Etudiant en Sciences Politiques

L’Asie, terrain de rivalités entre grandes puissances, est depuis de nombreuses années une source croissante de préoccupations. Les principales menaces pesant sur la région la plus nucléarisée au monde sont multiples et les fractures stratégiques seront vraisemblablement amenées à s’accroître en 2023, en l’absence de dialogue et de compréhension de haut niveau, le tout dans un contexte économique inflationniste. L’auteur nous y propose un tour d’horizon géopolitique et géoéconomique.

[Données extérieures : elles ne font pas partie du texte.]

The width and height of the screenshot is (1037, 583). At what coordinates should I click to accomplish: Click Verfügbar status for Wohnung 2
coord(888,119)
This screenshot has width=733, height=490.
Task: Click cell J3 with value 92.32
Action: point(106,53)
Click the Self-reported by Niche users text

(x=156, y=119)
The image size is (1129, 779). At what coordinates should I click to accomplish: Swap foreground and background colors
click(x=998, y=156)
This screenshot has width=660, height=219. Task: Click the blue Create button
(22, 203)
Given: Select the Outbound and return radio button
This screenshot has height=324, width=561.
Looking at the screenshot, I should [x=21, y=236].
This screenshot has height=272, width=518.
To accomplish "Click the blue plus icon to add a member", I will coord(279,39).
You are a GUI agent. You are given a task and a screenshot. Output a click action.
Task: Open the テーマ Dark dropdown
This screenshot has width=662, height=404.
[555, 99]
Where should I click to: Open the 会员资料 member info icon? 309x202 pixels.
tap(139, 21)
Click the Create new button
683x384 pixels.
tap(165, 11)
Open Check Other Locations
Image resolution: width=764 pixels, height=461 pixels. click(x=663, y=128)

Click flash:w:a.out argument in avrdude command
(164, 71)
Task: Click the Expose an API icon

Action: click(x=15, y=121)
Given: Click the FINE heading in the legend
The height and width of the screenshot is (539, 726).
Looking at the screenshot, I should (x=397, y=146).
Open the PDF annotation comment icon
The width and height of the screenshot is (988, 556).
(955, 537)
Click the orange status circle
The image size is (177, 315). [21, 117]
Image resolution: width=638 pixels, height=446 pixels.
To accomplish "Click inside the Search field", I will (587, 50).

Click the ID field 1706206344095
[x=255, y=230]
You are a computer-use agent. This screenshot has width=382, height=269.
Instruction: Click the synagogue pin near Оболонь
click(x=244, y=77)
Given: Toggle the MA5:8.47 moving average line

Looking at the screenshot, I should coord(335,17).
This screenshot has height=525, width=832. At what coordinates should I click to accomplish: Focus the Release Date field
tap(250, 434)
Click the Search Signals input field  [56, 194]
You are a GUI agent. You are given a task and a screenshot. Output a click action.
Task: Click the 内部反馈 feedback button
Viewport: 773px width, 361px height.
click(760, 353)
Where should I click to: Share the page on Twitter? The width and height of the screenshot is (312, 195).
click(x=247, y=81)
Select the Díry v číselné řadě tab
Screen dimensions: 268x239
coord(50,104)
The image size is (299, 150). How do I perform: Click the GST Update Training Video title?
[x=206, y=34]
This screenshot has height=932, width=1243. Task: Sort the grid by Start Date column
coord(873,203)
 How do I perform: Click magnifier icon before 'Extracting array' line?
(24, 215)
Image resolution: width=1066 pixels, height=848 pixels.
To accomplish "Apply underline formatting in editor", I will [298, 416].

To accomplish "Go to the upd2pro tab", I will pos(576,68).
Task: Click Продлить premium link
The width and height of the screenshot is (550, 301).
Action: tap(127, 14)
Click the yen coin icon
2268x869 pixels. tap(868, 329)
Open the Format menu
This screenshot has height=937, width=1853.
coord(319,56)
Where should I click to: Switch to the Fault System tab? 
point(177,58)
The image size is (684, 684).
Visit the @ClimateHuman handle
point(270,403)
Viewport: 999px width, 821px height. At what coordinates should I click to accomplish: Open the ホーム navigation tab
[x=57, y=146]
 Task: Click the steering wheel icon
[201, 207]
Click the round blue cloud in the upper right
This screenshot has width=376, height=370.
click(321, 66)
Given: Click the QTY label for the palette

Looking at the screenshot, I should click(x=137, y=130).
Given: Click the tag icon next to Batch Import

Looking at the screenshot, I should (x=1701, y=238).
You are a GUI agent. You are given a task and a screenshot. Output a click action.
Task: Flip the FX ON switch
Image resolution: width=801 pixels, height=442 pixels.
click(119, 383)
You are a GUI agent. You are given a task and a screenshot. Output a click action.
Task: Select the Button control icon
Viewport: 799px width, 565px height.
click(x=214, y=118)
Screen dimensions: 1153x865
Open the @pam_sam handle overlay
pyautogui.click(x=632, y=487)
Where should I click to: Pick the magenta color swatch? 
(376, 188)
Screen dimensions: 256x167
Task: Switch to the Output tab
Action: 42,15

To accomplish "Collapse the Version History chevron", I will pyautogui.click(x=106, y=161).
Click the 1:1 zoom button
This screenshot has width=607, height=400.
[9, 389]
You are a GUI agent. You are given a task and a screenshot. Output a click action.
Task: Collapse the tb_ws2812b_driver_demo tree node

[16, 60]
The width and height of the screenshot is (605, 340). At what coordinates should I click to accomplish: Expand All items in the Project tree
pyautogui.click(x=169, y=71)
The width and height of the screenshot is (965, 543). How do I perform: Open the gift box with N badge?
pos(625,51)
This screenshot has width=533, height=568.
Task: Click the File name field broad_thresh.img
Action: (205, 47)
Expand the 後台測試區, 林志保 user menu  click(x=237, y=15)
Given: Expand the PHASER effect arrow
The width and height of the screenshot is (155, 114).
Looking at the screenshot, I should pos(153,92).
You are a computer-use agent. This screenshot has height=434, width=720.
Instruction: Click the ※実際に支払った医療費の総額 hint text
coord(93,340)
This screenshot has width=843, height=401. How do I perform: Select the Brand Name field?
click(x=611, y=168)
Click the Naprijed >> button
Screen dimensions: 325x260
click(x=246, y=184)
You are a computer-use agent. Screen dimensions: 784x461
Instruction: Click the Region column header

Au cours de l’année écoulée les principaux points d’intérêt stratégiques se sont focalisés sur les menaces chinoises à l’encontre de Taïwan, les conflits de souveraineté en Mer de Chine, le nucléaire nord-coréen ou encore sur les îles Senkaku, sous souveraineté japonaise disputée par la Chine. L’ensemble de ces tensions se superpose aujourd’hui à l’accession au pouvoir, ou à la confirmation d’hommes forts dans des régimes de différentes nature comme en Inde, au Cambodge, au Myanmar (où les militaires ont repris les rênes), en Corée du Nord et en Chine.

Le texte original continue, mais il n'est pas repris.